Masterclasses on Saturday: Hans Robert Eisenhauer and Jon Bang Carlsen

28.02.2014.

Two documentary masters - German producer Hans Robert Eisenhauer and Danish director Jon Bang Carlsen will share their ideas and working methods with interested guests on Saturday, March 1st in the Zagreb Film Auditorium.

Each year ZagrebDox Pro invites a master of the art and craft of documentary filmmaking to share their ideas and methods with the audience craving to learn and be inspired. Every Masterclass is a unique event, hopefully an exquisite and memorable exchange of thought between the master and the audience. This year we are fortunate to have two intriguing and accomplished guests from different film professions.

Hans Robert Eisenhauer, the producer of Return to Homs from the International Competition of the 10th ZagrebDox will hold a lecture in the Zagreb Film Hall from 10.30am. Danish director Jon Bang Carlsen, whose film Just the Right Amount of Violence screened as part of the Controversial Dox program this year, will share his thoughts with the audience in the same place two hours later, starting from 12.30pm.

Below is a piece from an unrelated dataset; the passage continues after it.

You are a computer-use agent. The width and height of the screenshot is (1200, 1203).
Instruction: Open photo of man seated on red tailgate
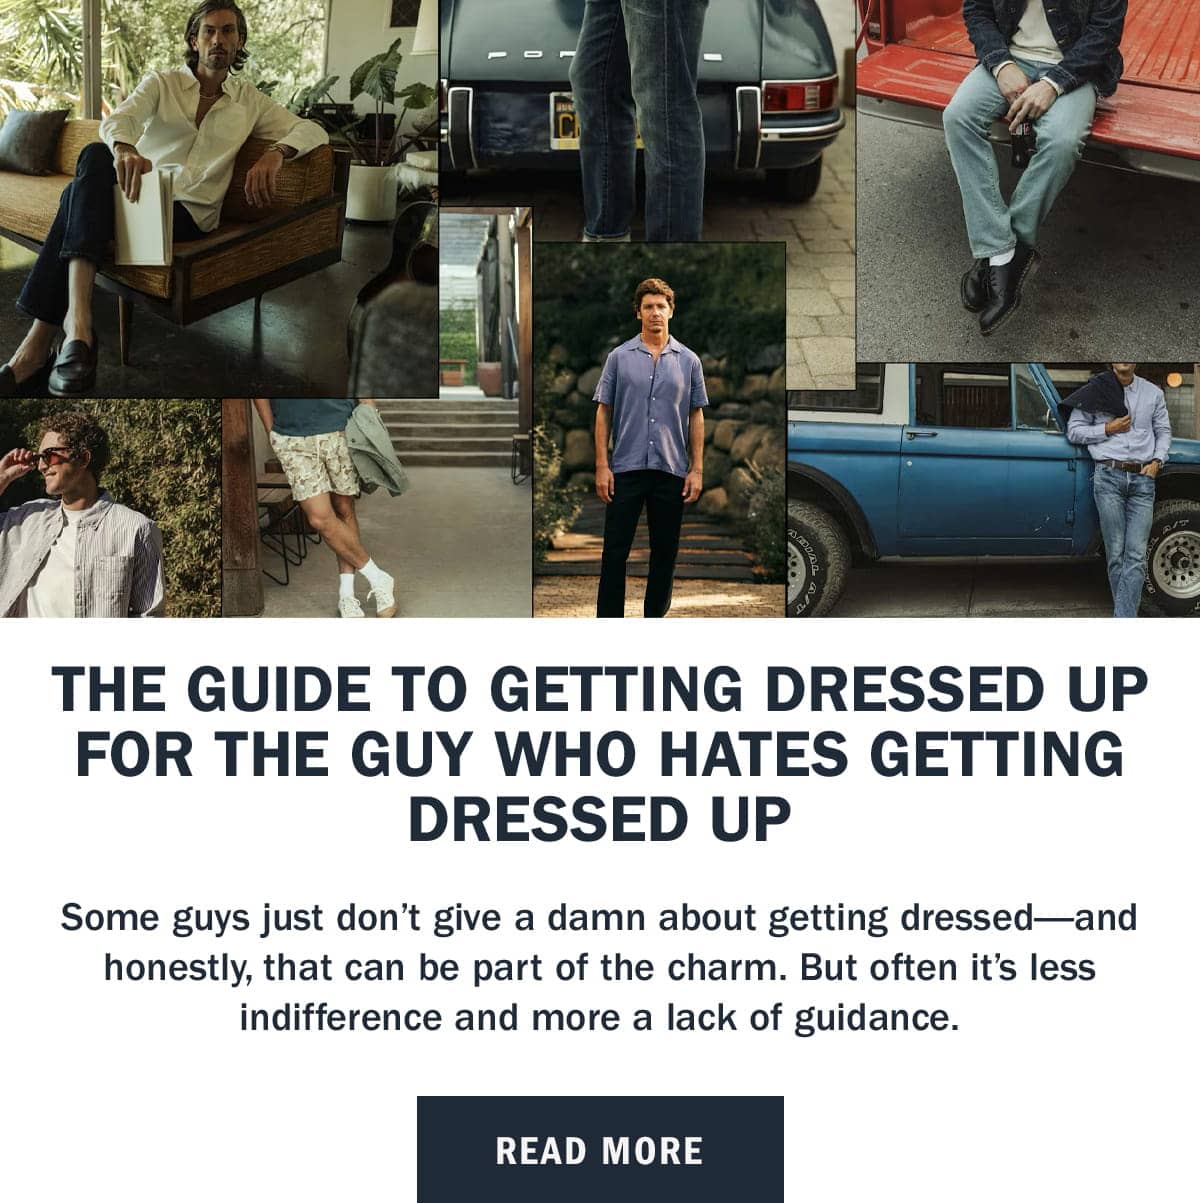[1029, 180]
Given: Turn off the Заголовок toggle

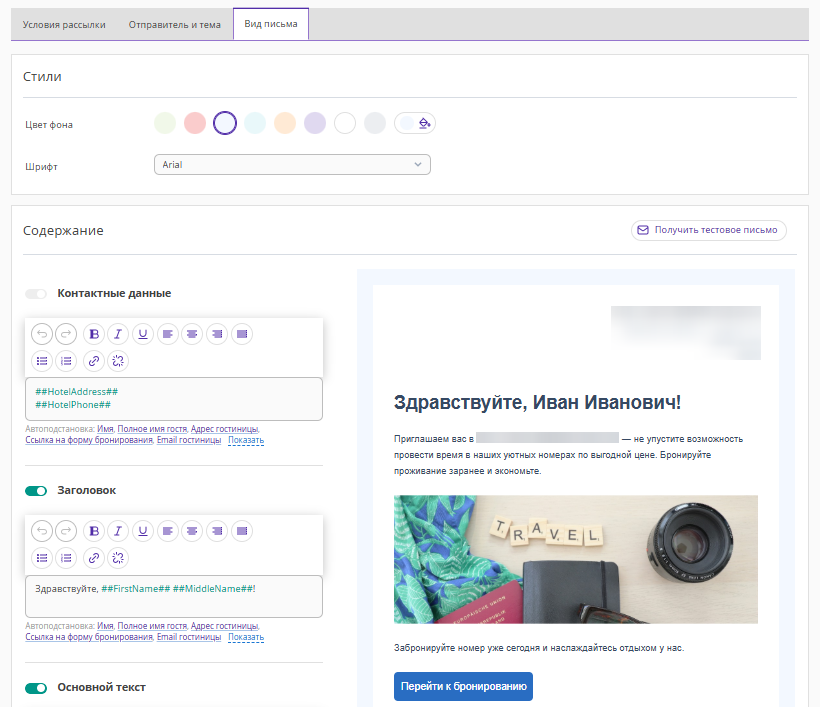Looking at the screenshot, I should tap(36, 491).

Hans Robert Eisenhauer's commissions include: Buena Vista Social Club, Oscar-winner Taxi to the Dark Side, Peabody-winner Why We Fight and Sundance winner The House I Live In. He has also served as head of the Berlin Film Fund. After his retirement from ZDF/ARTE, Hans Robert is living in Berlin and running the film and TV-production company Ventana-Film, focusing on international documentary films. His recent co-production Return to Homs has received the Grand Jury Prize for the best international documentary film at Sundance Film Festival 2014.

Jon Bang Carlsen has written and directed more than thirty films, both documentary and fiction. The director’s signature hybrid style combines documentary and fictional interpretations, and many of his documentaries are visually and symbolically powerful, often staged portraits of marginal figures and milieus. From 1977 onward, mise-en-scene with real characters plays a very important part in his productions, and this method is detailed in his meta-film, How to Invent Reality (1996). Jon Bang Carlsen says: ‘To me, documentaries are no more ‘real’ than fiction films and fiction films are no more fabulation than documentaries. There is no ‘reality’ that cannot be seen from a diff erent angle and be revealed as a dream. To describe the world, you have to define the truth in a way that does not exclude lies.’